CD28 signaling augments Elk-1-dependent transcription at the c-fos gene during antigen stimulation.

Untransformed CD4(+) Th1 cells stimulated with Ag and APC demonstrated a dependence on B7- and CD28- mediated costimulatory signals for the expression and function of AP-1 proteins. The induction of transactivation by the c-fos gene regulator Elk-1 mirrored this requirement for TCR and CD28 signal integration. c-Jun N-terminal kinase ( JNK) (but not extracellular signal-regulated kinase or p38) protein kinase activity was similarly inhibited by neutralizing anti-B7 mAbs. Blockade of JNK protein kinase activity with SB 202190 prevented both Elk-1 transactivation and c-Fos induction.

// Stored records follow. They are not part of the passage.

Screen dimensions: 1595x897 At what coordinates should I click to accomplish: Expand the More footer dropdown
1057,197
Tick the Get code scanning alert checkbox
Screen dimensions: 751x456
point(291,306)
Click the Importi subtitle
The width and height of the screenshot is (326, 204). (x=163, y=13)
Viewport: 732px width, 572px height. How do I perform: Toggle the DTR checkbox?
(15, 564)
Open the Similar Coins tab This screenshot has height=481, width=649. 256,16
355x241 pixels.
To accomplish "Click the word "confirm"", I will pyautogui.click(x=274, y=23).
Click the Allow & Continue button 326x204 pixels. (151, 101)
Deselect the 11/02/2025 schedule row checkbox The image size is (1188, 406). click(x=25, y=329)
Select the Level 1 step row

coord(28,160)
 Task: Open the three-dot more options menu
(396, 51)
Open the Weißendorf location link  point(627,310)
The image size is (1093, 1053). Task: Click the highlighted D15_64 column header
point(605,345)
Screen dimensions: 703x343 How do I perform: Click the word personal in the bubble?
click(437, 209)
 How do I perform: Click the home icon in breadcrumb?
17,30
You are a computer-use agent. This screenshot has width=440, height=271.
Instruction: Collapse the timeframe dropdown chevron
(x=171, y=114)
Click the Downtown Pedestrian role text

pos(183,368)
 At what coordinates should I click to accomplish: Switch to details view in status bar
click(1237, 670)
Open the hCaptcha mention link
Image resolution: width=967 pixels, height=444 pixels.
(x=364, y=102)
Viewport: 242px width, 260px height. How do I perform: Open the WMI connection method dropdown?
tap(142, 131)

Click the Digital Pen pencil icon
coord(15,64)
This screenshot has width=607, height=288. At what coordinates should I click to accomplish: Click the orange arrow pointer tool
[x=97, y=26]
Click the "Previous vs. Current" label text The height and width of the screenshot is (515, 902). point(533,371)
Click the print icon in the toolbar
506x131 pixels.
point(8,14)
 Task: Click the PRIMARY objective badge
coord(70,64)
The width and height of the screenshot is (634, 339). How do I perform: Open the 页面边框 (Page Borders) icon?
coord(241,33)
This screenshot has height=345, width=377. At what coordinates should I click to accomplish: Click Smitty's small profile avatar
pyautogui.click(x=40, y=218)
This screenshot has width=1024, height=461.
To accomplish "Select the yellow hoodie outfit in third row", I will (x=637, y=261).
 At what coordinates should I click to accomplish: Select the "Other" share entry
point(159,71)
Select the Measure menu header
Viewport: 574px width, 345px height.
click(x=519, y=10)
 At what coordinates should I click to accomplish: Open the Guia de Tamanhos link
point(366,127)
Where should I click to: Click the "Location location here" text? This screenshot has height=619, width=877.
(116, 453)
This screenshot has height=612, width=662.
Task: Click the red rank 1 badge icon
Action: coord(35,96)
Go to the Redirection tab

These results identify a unique role for B7 costimulatory molecules and CD28 in the activation of JNK during Ag stimulation in Th1 cells, and suggest that JNK regulates Elk-1 transactivation at the c-fos gene to promote the formation of AP-1 complexes important to IL-2 gene expression.[1]

References

  1. CD28 signaling augments Elk-1-dependent transcription at the c-fos gene during antigen stimulation. Li, W., Whaley, C.D., Bonnevier, J.L., Mondino, A., Martin, M.E., Aagaard-Tillery, K.M., Mueller, D.L. J. Immunol. (2001) [Pubmed]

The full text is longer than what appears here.